- **WHAT YOU WILL DO**
Transcribe exactly the entries from the "Task: Collapse the By category section" line to the end, both included, minus pictures.
"""
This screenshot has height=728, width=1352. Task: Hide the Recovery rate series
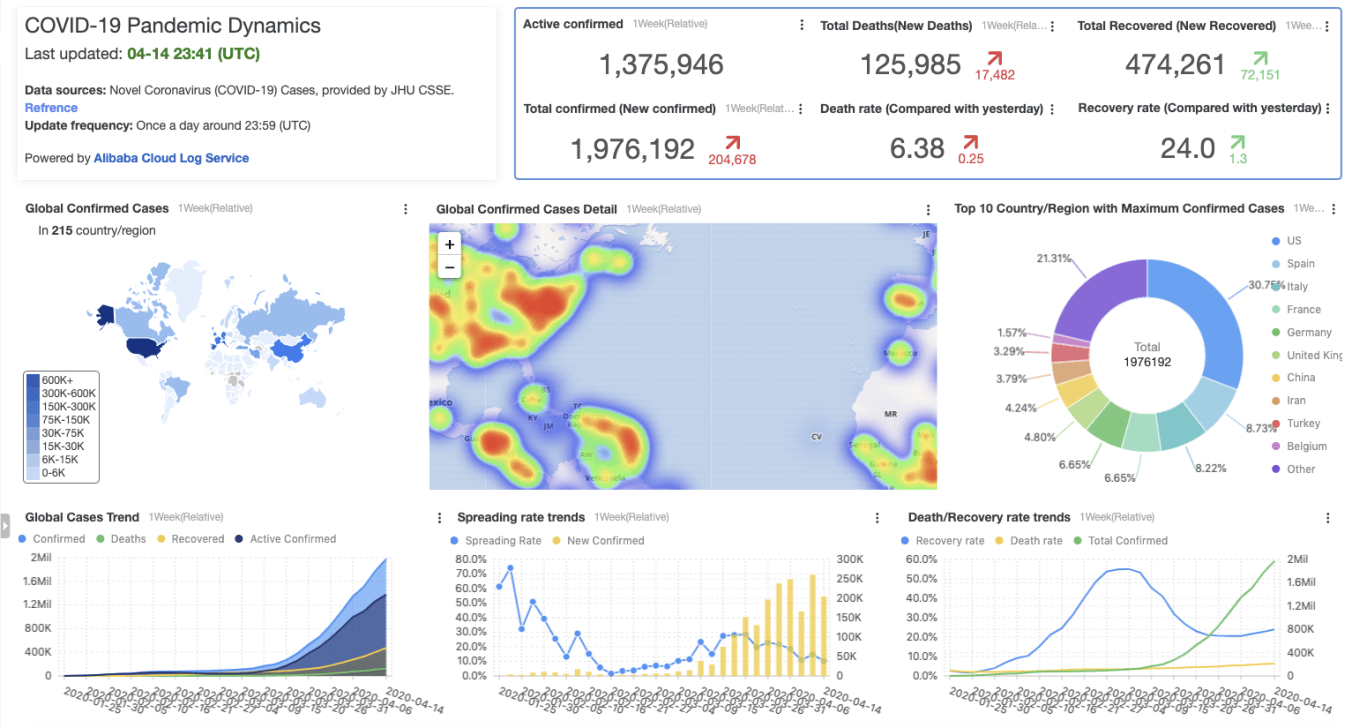click(943, 541)
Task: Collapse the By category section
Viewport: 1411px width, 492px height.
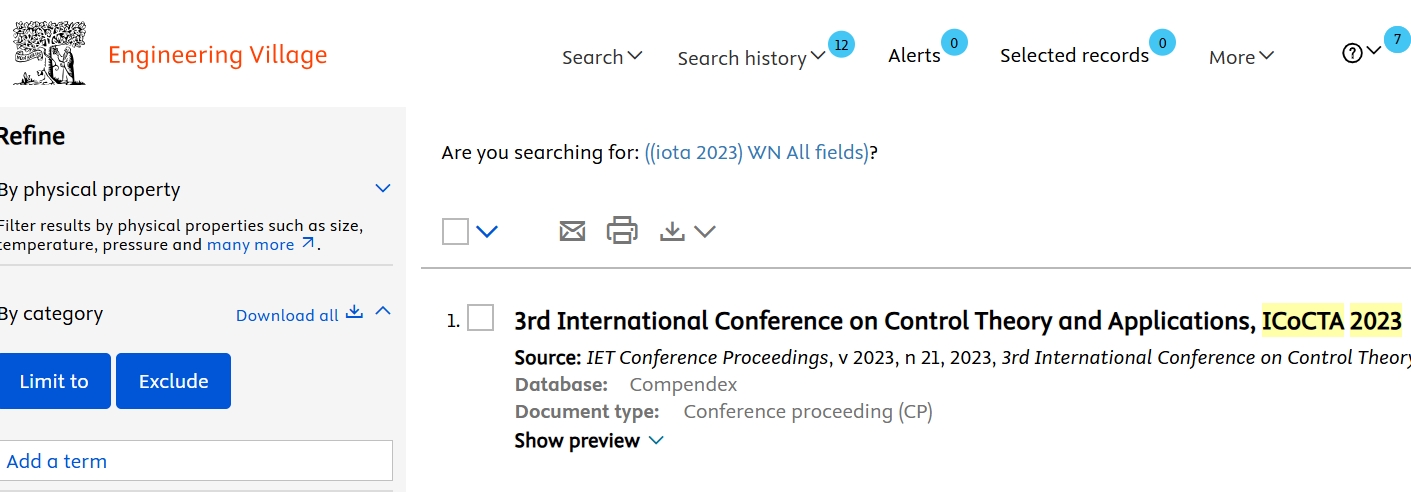Action: 383,312
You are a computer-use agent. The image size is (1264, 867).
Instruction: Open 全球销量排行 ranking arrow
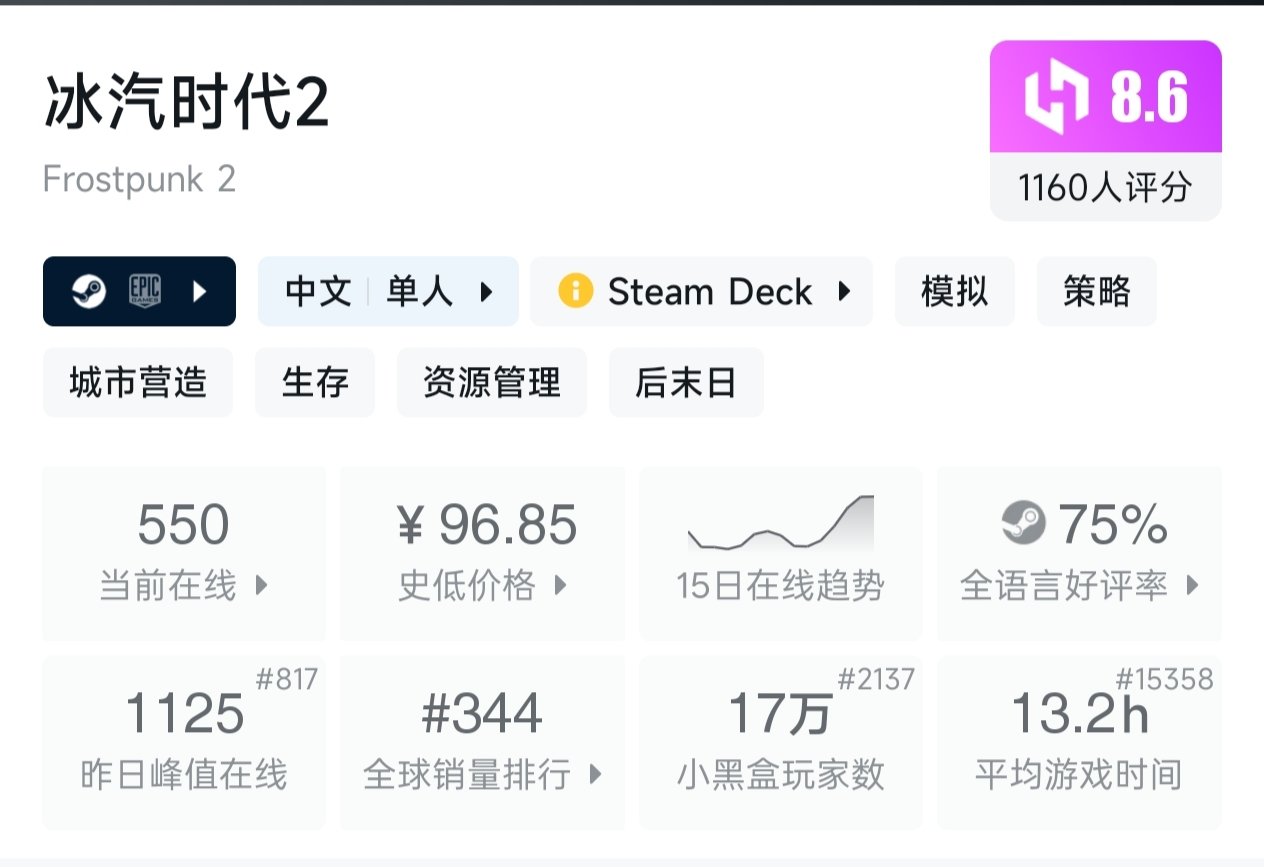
"""
- **EXERCISE ANSWER**
Task: Collapse the By category section
Viewport: 1411px width, 492px height.
Action: 383,312
You are a computer-use agent. The image size is (1264, 867).
Instruction: Open 全球销量排行 ranking arrow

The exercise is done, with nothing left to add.